THE PROBLEM
Each entry must be given again exactly; images do not belong in the copy.

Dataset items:
************

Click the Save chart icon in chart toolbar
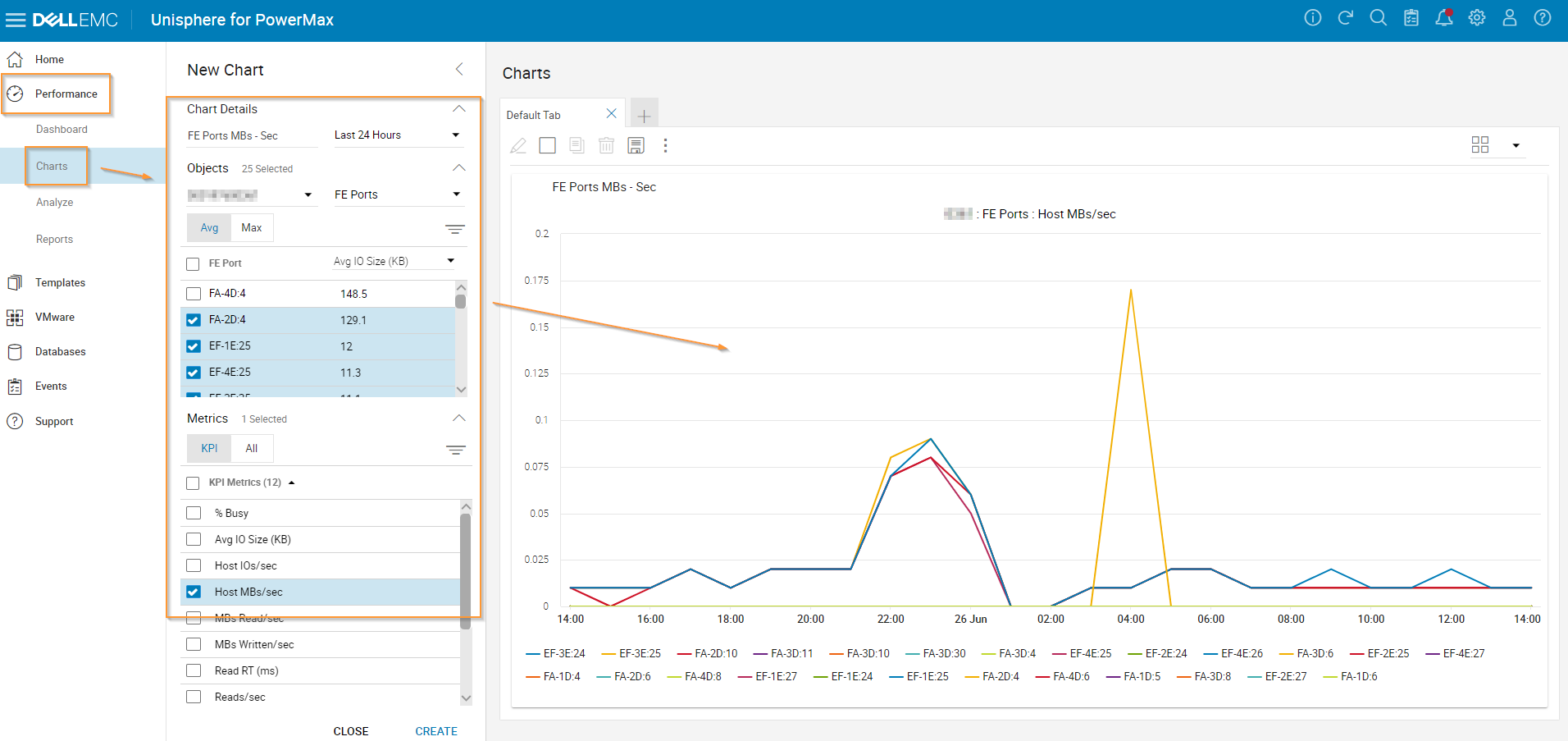The width and height of the screenshot is (1568, 741). click(636, 145)
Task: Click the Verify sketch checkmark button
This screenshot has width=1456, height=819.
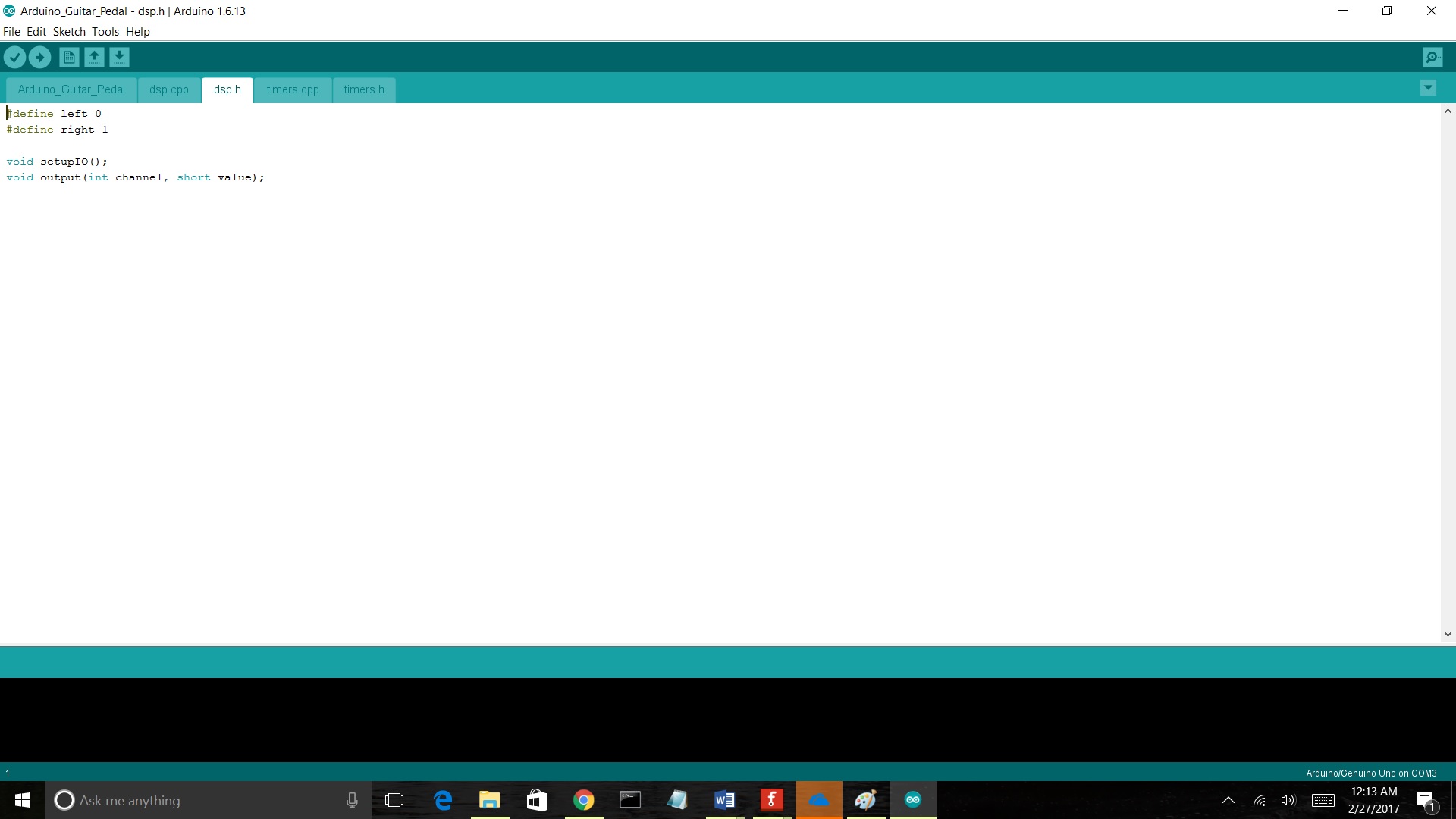Action: click(x=14, y=57)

************

REPLY TO THE EXERCISE
Click the Save chart icon in chart toolbar
The width and height of the screenshot is (1568, 741). click(636, 145)
Task: Click the Verify sketch checkmark button
This screenshot has width=1456, height=819.
Action: click(x=14, y=57)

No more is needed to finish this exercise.